Immutable Objects
I am back in Chicago for more training. This time it is Object Bootcamp. One thing that we touched on today was the idea of immutable objects. Put simply, this means that the state of an object cannot be changed. From a conceptual point of view, this makes a lot of sense. If you have a Money and you create a new object worth $5.00 there is no way that you should be able to change that into $2.00. If you want to have $2.00, you need to create a new object since in reality you would no longer have $5.00.
The trick comes when you need to scale this up to more complex domain objects which have more then one or two attributes. So for example, how does this translate when you have a Class that represents a person. If that person’s name changes, does that make them a new person? Probably not. However, if their address changes, and the address is represented by an object composited within Person, then you can make a very strong argument that it represents a new address. Therefore, a new Address object needs to be instantiated.
The same argument could be made for a person’s email address or phone number.
This idea becomes important when you think about creating multi-threaded systems. Having all of your domain objects immutable means that they are all read-only. This means that you really do not have any shared resources between threads and it reduces the complexity of the entire application.

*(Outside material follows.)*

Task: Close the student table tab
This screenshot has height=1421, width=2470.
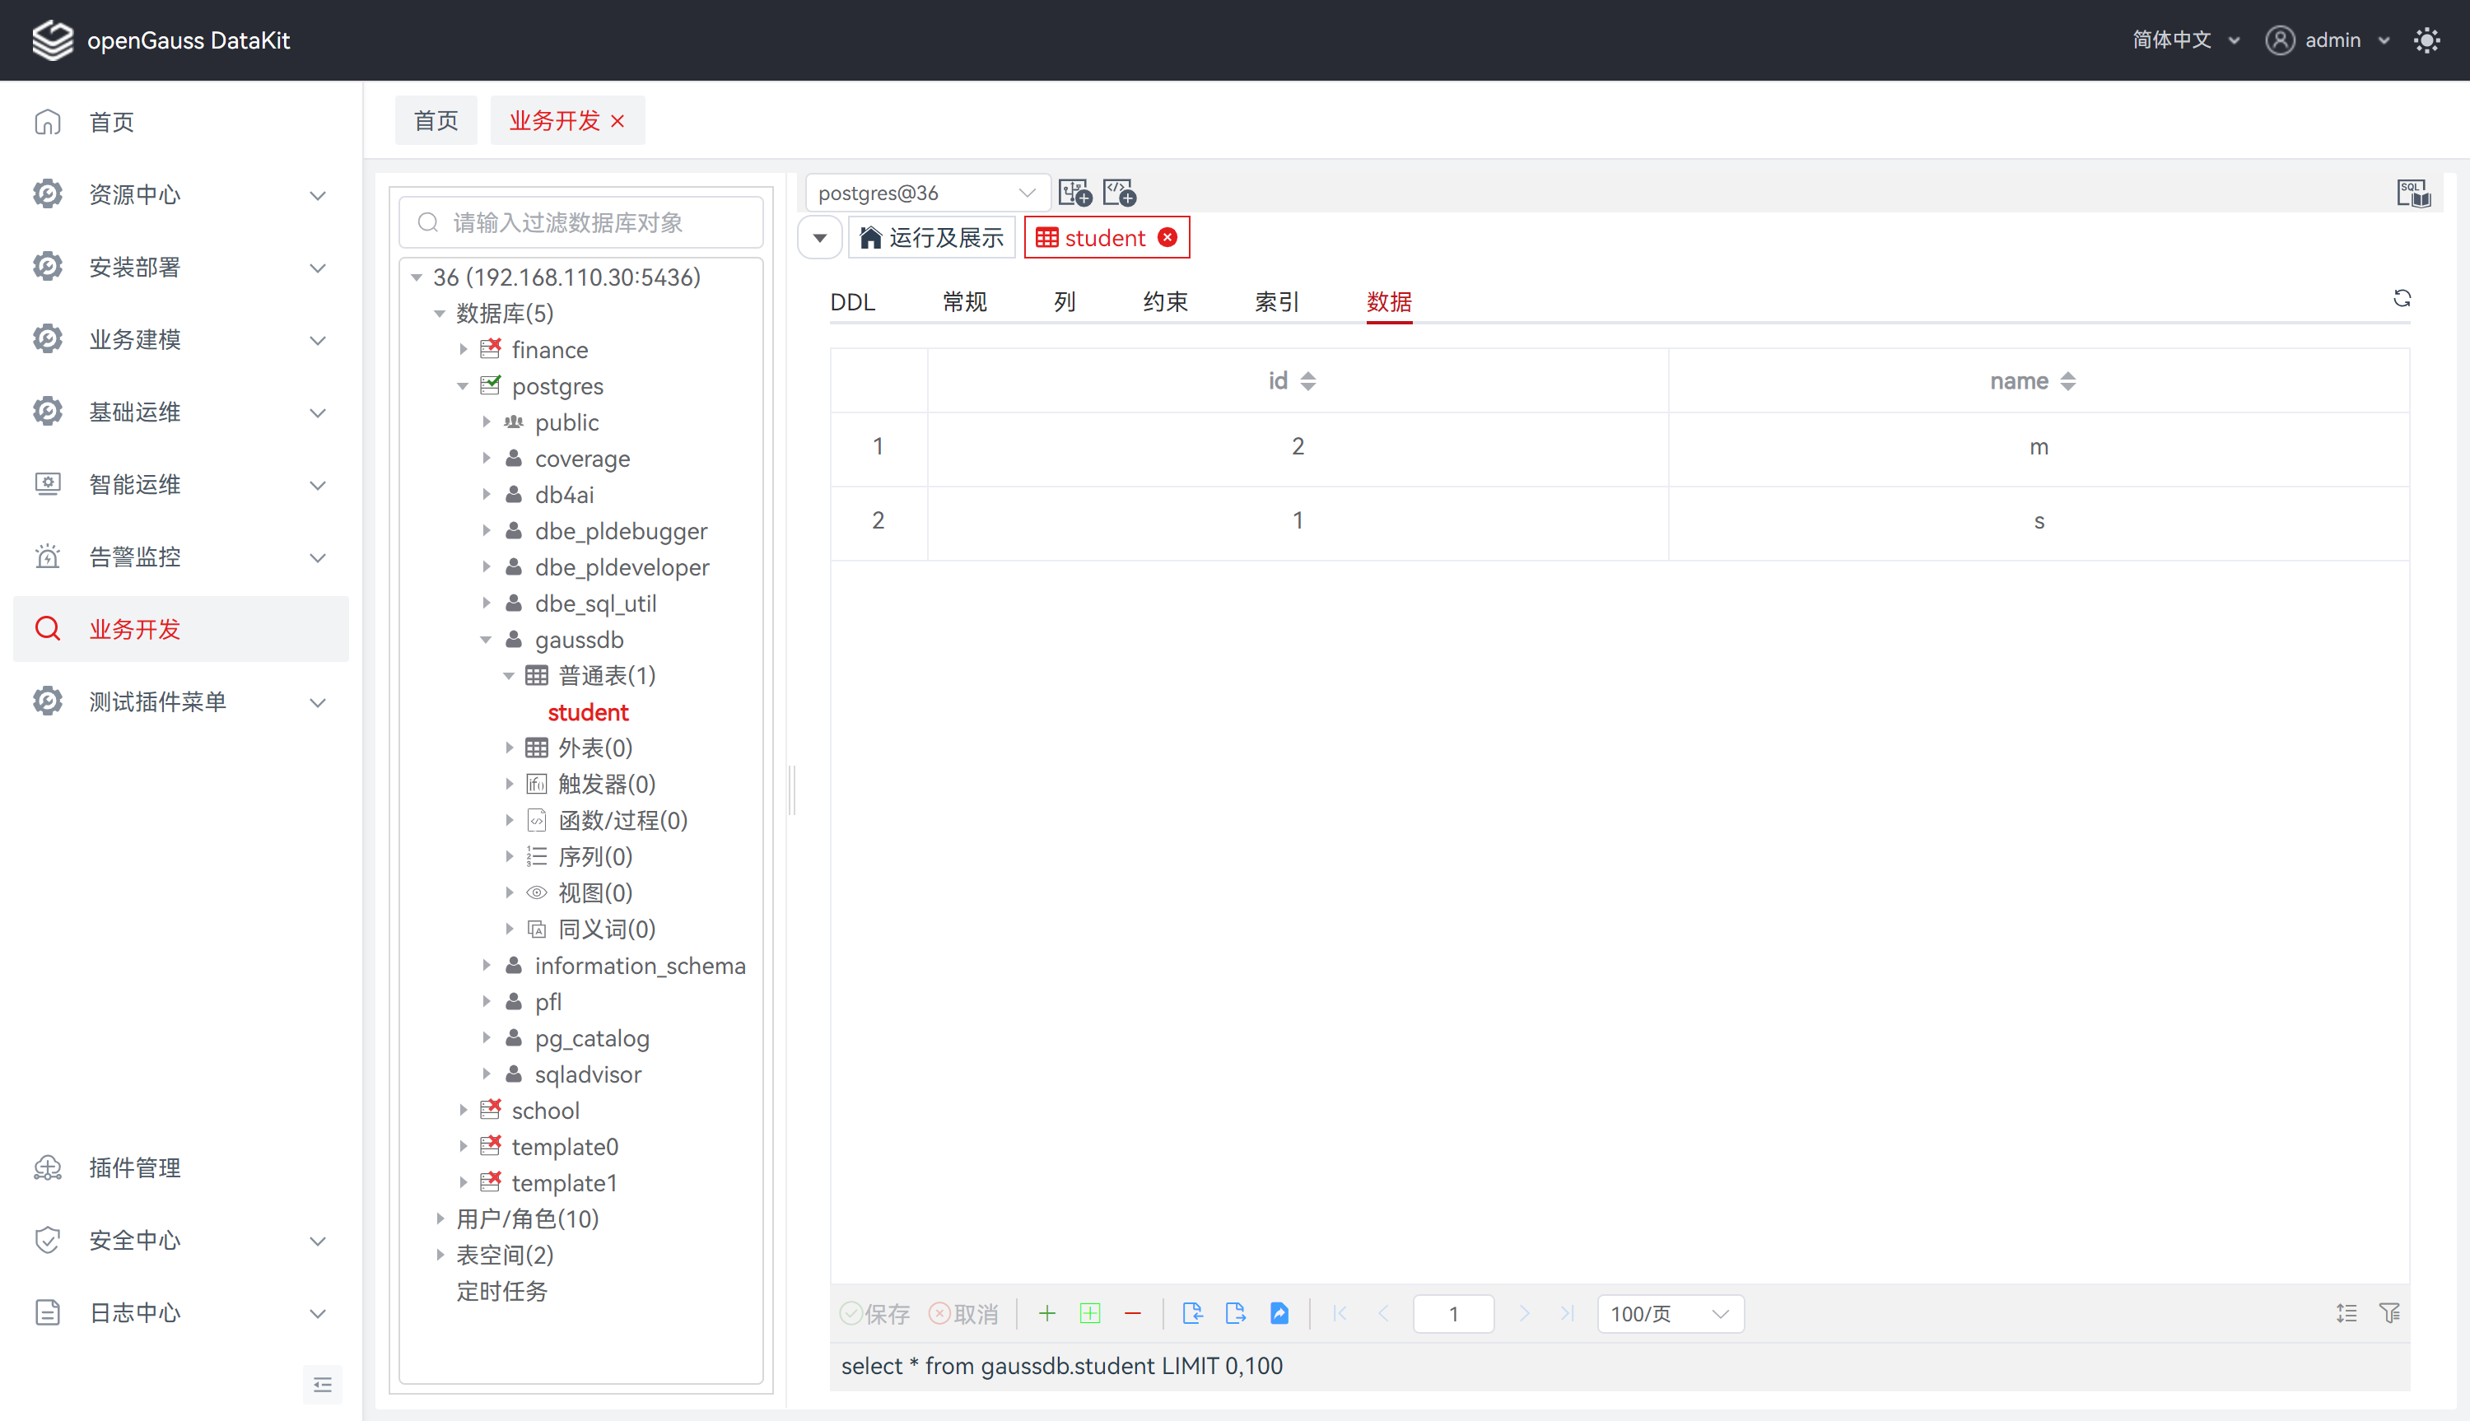Action: (1168, 238)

I am still thinking all of this through and have yet to try any of it on a real life application. In theory though it makes a lot of sense, but I am not sure how well it will work in practice. I think there will always be some information in domain model objects, or any class for that matter, that it makes sense to have change and thus violates this idea of having all objects be immutable.
Well that maybe, but it depends on the type of application your building and what you want to be immutable. You could have users immutable if you want or maybe things you store in history (system log of your application). But try to see what the advantage of this is… Don’t forget you can always add synchronize to your method definitions.
take care.
In the book Domain-Driven Design, Eric Evans writes about the importance of knowing your (immutable) Value Objects from your (changeable) Entities, in the very same direction you are reasoning.
The book: http://domaindrivendesign.org/books/
Cool. I have had the book Domain-Driven Design on my to-read list for a while now, I think I will earmark it as my next book. Just have to work my way through Agile Web Development with Rails first.